前節に吉澤英生監督を含め欠場者が出た鳥取と、出場停止選手がいるものの万全の状態で試合を迎えられる北九州。ゲームは北九州の優位に進むと考えていいだろう。
ただ試合を動かす得点を最初に手にするのは北九州とは限らない。中心となる選手が入れ替わったとはいえ鳥取の前への推進力は力強く、一瞬の隙を突いていければ鳥取にも先制点のチャンスは訪れるはずだ。北九州は意図するしないにかかわらず“後半勝負”となることが少なくないが、終盤に入る前のいい時間帯で点を取れるかどうかは今後を占う上でも重要なポイントになる。もっとも仮に終盤までドローの状態が続けば、ともに最後の粘りがあるだけに終了間際の攻防も楽しみではある。

ところで本筋からは外れてしまうが、北九州は新井涼平が髪を短髪&金髪にイメージチェンジした。…イメチェンしたというよりは、罰ゲーム的に“させられた”というほうが正しいかもしれないが、「初めて染めた」という新しいヘアスタイルは練習場によく足を運ぶ私自身、練習生が入ったのかと思ってしまうほどの変身ぷり。ただ、ゲームの軸となるプレーヤーは「目立つと思うので」と苦笑いしながらも「前に立つ選手のポジションがいいので早く攻撃に移せる」と話し、活躍を誓っている。

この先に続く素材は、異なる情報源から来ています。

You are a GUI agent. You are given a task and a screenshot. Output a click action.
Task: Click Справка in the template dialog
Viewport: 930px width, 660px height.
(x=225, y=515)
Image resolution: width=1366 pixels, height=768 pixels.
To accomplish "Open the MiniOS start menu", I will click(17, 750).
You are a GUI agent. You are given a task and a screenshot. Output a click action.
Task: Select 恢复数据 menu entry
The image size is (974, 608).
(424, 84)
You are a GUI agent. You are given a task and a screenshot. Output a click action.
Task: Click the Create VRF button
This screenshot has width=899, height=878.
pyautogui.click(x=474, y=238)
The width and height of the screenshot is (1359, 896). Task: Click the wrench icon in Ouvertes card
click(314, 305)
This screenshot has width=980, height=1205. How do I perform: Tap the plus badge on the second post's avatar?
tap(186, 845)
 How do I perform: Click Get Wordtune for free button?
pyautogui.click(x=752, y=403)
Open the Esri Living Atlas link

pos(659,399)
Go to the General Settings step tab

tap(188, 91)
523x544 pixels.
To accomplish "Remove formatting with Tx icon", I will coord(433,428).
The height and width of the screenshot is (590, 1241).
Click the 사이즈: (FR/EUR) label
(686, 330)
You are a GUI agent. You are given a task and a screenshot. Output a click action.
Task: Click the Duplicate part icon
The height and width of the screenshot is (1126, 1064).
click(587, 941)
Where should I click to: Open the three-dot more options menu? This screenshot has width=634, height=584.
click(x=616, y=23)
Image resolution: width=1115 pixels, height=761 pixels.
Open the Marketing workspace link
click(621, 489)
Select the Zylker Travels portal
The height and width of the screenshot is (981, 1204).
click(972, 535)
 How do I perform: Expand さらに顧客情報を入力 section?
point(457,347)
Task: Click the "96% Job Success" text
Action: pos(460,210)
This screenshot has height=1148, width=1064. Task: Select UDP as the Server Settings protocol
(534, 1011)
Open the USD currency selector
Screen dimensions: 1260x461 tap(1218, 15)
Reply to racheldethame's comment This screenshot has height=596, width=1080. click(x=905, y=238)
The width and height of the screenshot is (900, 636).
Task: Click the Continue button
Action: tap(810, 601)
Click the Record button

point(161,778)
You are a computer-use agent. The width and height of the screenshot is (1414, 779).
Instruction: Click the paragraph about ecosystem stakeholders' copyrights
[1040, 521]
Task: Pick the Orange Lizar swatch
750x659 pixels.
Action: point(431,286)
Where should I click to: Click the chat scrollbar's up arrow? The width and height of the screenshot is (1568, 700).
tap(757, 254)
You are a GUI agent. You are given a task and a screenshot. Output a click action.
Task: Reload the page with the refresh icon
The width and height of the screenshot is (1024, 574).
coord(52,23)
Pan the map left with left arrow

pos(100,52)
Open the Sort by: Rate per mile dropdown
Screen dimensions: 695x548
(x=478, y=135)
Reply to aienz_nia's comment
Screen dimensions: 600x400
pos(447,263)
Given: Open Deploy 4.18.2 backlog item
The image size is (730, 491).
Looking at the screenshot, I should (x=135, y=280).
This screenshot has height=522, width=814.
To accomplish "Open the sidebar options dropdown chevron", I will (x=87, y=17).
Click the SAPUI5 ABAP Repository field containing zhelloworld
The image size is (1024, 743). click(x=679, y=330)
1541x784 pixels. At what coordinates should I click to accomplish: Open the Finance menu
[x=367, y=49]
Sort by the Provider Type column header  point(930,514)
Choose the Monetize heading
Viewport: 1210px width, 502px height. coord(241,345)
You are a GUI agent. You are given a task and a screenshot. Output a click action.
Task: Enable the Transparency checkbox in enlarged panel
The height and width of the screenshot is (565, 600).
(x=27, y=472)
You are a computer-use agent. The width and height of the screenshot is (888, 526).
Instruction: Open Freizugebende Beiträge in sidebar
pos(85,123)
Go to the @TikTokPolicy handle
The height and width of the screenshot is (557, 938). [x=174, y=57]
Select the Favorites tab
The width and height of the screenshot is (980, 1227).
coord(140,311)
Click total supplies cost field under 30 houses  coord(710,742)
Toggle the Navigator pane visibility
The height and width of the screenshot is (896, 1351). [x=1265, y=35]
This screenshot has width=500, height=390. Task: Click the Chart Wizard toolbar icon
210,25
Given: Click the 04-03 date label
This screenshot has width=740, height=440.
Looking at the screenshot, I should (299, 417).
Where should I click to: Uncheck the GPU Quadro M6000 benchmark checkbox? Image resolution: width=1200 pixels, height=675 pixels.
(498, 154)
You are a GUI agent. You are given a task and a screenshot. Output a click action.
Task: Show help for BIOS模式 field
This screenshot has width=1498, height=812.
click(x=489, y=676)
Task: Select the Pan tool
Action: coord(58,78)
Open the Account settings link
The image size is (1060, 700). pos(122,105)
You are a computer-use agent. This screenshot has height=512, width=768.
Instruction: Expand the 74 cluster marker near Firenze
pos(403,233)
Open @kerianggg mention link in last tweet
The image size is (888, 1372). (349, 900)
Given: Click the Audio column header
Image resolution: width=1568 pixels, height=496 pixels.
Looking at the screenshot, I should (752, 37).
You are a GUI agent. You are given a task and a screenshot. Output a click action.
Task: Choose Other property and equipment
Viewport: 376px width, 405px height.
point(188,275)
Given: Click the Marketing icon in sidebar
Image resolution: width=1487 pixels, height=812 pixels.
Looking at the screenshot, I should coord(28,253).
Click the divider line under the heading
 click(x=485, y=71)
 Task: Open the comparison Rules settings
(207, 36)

この新井も、はまってきている新加入選手の一人。もちろん誰かがはまるためには、既存の選手たちが新しい選手を知って生かす動きがあるとも言え、チーム力が上がってきていることの証でもあるだろう。

新しい選手が、新しい風を吹かす。今までいた選手たちがそれを受け止める。3戦ぶりのホームゲームだ。今節も風に乗って、大空へと舞い上がりたい。